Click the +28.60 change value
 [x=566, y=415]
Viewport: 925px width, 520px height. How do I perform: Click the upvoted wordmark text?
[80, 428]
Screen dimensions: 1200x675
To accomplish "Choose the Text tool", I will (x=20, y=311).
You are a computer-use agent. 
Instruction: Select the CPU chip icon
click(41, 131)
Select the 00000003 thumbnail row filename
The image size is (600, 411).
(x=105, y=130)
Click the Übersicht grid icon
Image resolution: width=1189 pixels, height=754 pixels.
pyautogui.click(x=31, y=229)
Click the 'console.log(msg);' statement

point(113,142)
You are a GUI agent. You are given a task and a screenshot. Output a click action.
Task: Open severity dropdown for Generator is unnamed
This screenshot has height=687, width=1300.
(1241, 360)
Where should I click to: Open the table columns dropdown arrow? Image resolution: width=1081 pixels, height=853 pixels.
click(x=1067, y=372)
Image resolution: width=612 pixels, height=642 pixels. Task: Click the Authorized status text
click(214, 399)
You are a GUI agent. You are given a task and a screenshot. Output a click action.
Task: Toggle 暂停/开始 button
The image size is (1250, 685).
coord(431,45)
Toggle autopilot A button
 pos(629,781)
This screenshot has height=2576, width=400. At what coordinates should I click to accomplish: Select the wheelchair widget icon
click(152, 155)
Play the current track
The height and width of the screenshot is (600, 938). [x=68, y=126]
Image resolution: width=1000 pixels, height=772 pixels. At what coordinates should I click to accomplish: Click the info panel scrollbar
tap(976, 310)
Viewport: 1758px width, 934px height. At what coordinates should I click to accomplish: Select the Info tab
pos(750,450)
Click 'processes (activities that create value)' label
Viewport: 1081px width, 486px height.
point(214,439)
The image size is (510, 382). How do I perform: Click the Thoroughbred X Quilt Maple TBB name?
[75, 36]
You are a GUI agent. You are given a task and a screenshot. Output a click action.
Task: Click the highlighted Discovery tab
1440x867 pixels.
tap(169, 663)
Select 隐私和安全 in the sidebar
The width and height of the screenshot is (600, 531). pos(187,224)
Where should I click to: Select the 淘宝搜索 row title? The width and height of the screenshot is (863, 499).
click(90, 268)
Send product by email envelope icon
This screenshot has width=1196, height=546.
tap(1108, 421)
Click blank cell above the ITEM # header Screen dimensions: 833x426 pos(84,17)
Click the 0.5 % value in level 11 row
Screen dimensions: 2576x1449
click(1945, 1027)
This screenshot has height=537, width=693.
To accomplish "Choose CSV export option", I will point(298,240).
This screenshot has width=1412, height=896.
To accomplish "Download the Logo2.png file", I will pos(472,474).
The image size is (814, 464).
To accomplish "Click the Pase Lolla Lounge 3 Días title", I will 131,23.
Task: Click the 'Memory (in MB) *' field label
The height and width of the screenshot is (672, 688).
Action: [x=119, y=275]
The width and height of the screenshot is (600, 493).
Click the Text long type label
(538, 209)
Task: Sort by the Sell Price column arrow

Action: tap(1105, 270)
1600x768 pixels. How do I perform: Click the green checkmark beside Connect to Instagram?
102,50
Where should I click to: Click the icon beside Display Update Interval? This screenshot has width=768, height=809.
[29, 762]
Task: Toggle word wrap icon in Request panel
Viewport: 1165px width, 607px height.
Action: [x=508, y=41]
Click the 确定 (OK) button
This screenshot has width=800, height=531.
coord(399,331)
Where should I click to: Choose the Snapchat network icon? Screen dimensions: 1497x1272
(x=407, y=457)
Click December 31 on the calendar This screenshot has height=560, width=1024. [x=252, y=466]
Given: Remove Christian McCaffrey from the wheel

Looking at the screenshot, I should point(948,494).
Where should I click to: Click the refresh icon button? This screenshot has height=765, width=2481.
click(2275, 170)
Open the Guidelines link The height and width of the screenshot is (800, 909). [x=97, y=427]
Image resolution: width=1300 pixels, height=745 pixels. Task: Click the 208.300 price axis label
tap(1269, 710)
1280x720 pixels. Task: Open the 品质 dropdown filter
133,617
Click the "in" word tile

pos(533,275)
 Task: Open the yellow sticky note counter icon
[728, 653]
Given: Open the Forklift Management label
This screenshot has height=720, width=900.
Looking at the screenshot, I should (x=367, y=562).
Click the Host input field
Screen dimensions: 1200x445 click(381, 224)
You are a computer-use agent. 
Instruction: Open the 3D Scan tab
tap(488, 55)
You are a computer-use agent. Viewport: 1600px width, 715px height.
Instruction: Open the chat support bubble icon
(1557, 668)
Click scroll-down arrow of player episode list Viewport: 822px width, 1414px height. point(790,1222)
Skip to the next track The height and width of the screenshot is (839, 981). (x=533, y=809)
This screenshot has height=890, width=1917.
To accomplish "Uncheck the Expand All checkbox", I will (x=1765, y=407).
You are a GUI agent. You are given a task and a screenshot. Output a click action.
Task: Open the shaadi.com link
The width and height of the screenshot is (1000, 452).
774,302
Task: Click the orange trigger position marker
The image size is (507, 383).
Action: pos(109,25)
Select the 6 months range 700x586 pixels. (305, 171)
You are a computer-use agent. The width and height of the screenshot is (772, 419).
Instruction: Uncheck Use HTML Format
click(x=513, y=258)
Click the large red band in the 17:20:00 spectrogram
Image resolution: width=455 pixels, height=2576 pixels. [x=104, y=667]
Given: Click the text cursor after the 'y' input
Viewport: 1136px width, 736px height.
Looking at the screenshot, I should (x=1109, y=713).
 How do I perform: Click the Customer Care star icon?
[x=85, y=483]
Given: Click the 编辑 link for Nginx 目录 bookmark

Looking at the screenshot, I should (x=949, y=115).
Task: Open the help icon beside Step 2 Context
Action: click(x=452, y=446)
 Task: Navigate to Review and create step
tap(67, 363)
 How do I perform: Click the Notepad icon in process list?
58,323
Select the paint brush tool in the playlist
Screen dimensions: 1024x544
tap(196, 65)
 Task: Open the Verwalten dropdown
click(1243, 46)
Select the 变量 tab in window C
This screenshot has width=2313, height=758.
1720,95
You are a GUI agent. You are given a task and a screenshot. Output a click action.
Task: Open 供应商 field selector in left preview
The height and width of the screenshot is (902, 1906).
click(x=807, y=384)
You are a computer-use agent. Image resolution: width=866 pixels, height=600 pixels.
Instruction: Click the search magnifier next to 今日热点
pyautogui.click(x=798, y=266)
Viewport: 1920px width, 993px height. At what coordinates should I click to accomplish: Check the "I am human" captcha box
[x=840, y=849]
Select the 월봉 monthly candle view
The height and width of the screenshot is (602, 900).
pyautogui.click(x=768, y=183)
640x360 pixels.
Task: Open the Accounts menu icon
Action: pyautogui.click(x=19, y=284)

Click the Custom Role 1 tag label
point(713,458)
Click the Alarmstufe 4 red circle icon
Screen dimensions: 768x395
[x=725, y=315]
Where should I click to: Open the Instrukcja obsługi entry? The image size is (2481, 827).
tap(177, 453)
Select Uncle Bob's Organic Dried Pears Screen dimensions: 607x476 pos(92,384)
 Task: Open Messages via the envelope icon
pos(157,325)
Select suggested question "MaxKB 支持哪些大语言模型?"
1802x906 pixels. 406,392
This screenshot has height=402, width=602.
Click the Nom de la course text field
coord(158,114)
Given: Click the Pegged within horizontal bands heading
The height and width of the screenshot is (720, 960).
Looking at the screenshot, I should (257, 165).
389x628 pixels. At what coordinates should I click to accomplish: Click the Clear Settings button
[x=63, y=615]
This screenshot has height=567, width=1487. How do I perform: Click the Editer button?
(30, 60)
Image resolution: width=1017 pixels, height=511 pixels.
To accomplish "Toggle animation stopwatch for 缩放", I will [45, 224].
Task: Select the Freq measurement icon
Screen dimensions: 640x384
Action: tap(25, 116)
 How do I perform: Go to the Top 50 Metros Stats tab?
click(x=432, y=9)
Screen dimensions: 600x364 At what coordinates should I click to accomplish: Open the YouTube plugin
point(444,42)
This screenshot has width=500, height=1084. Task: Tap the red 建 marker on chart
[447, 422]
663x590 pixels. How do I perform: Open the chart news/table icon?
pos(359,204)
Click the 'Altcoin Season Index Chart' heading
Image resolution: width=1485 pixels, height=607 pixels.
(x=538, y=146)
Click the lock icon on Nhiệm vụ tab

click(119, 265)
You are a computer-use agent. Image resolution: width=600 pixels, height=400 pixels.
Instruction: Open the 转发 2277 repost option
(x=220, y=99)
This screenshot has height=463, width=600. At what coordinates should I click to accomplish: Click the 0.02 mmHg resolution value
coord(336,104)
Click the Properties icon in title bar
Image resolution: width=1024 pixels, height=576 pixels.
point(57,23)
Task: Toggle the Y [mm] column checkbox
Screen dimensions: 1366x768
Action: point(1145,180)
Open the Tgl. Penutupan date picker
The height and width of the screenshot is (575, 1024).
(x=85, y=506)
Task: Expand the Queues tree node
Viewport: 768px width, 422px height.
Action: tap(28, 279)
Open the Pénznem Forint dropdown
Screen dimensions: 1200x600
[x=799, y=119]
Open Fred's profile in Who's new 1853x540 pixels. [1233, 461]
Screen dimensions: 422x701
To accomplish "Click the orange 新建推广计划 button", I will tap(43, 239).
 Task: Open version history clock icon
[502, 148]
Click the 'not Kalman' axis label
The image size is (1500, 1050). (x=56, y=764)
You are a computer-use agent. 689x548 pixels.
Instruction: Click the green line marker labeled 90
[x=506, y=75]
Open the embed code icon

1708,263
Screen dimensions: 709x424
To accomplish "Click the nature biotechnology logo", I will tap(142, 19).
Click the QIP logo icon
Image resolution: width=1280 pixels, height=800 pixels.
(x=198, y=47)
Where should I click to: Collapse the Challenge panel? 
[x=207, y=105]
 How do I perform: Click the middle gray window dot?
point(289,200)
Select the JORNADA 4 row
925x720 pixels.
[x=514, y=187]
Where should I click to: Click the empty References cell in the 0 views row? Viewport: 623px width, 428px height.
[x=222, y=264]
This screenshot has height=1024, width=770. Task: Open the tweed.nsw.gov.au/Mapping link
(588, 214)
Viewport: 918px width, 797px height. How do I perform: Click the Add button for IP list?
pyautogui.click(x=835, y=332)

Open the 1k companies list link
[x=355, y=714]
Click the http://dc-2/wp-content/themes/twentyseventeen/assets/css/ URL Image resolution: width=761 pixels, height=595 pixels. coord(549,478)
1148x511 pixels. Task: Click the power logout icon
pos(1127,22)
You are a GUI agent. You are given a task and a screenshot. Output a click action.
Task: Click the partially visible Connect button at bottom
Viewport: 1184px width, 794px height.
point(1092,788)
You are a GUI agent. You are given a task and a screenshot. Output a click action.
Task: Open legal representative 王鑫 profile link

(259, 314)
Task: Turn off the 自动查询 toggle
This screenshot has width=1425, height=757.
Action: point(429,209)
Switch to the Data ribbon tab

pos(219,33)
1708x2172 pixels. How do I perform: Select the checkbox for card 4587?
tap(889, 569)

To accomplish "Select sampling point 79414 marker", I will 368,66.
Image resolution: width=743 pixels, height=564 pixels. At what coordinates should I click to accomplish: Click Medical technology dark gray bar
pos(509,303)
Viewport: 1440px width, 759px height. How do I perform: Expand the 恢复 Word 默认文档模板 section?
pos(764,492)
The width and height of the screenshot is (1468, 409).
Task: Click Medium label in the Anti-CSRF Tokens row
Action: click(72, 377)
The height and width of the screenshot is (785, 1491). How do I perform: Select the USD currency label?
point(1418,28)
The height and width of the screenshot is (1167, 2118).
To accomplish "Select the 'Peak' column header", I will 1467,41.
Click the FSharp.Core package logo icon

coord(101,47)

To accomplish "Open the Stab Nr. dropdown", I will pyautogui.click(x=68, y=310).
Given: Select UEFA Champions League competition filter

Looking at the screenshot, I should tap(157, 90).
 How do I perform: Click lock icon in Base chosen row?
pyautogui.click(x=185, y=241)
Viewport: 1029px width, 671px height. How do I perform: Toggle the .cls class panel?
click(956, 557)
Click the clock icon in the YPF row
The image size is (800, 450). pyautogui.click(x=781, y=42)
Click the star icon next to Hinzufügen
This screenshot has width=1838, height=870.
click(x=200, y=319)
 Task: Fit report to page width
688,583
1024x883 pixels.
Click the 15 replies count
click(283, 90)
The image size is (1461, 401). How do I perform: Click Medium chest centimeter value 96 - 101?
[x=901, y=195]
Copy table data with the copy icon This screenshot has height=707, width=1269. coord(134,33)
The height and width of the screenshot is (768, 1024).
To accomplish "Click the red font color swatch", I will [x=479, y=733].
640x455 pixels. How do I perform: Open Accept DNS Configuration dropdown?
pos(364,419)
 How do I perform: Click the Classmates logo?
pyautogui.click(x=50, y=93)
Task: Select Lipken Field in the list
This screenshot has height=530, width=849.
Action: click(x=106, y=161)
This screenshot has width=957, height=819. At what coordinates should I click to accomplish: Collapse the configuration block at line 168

━━━━━━━━━━━━━━━━━━━━

Lines holding "computer": give how many there are in the entries above, and nothing more.

▶ [RESPONSE]:
7